> Your task
In the data below, find the line containing "Task: Click the"; transcribe it and each line after it exactly, through the last, skipping pictures.

> Material shown

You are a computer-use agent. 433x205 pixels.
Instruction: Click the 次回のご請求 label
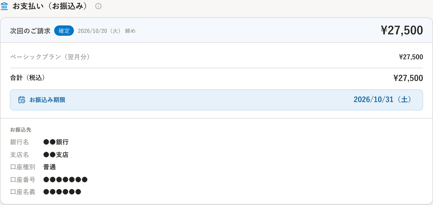point(30,31)
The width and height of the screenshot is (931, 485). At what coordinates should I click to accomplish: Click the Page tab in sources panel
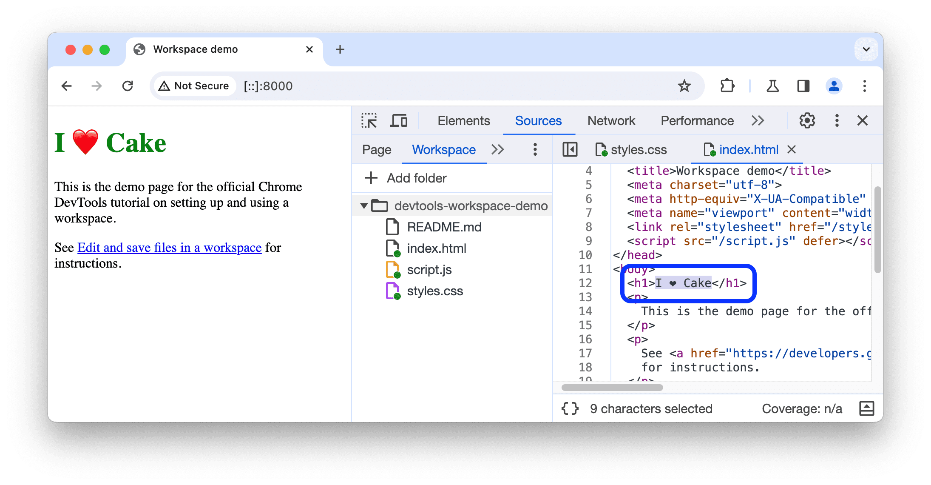[376, 150]
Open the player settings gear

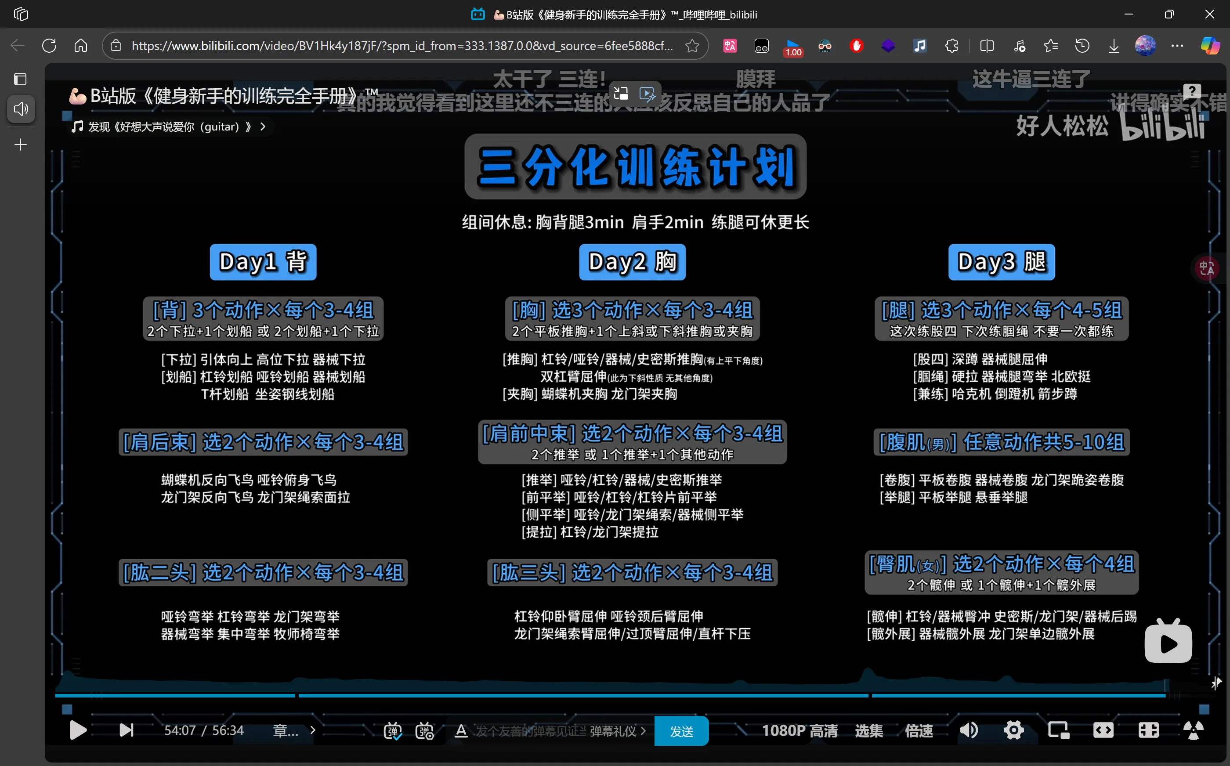(x=1014, y=730)
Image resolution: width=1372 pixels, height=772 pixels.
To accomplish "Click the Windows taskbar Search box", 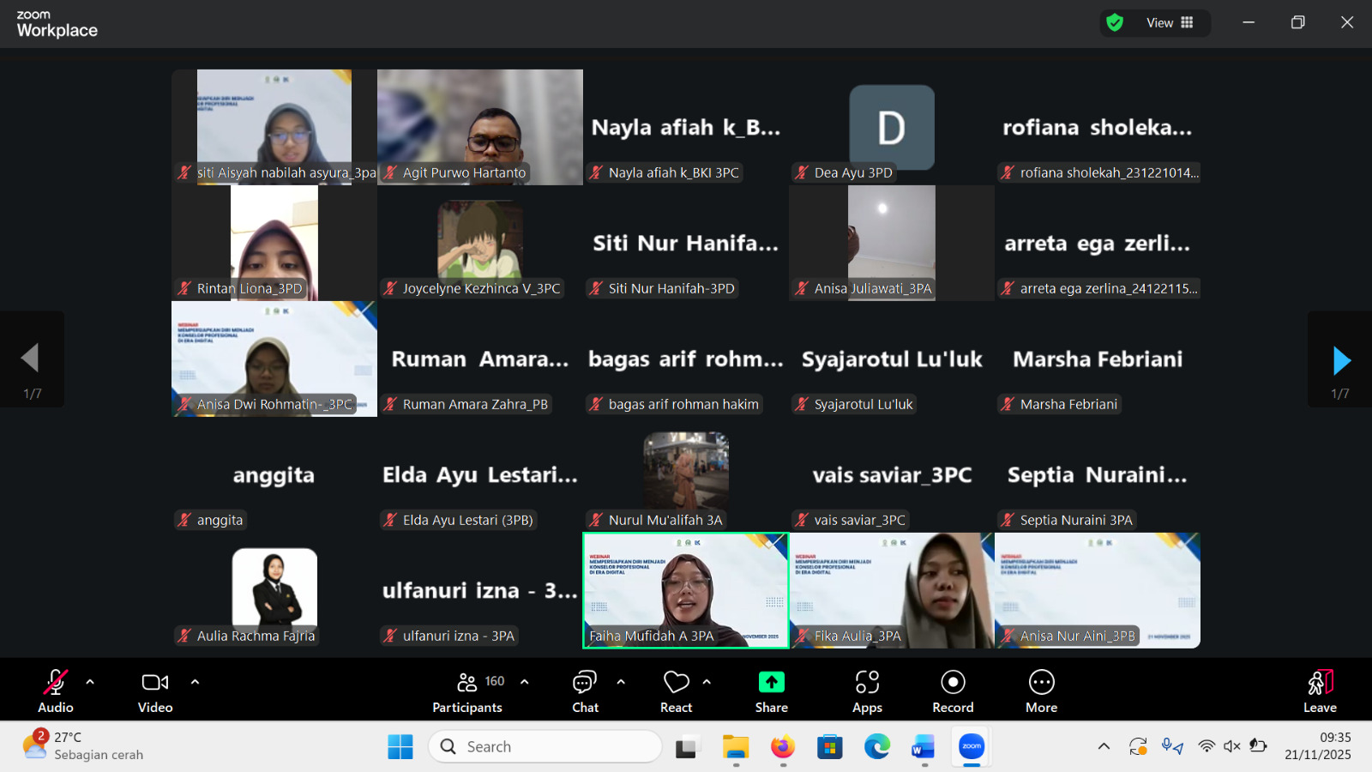I will pos(545,746).
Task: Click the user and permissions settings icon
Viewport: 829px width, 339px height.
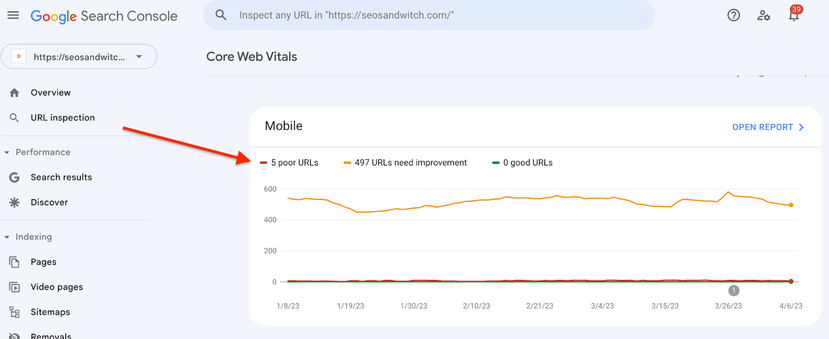Action: click(763, 16)
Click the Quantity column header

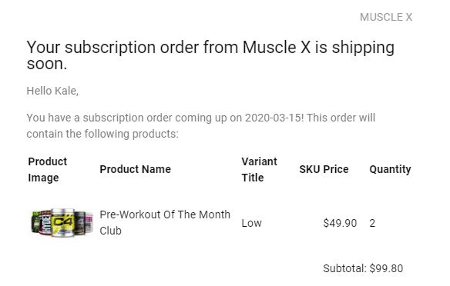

> Response to the exercise
Task: Click the user and permissions settings icon
Viewport: 829px width, 339px height.
Action: click(763, 16)
Click the Quantity column header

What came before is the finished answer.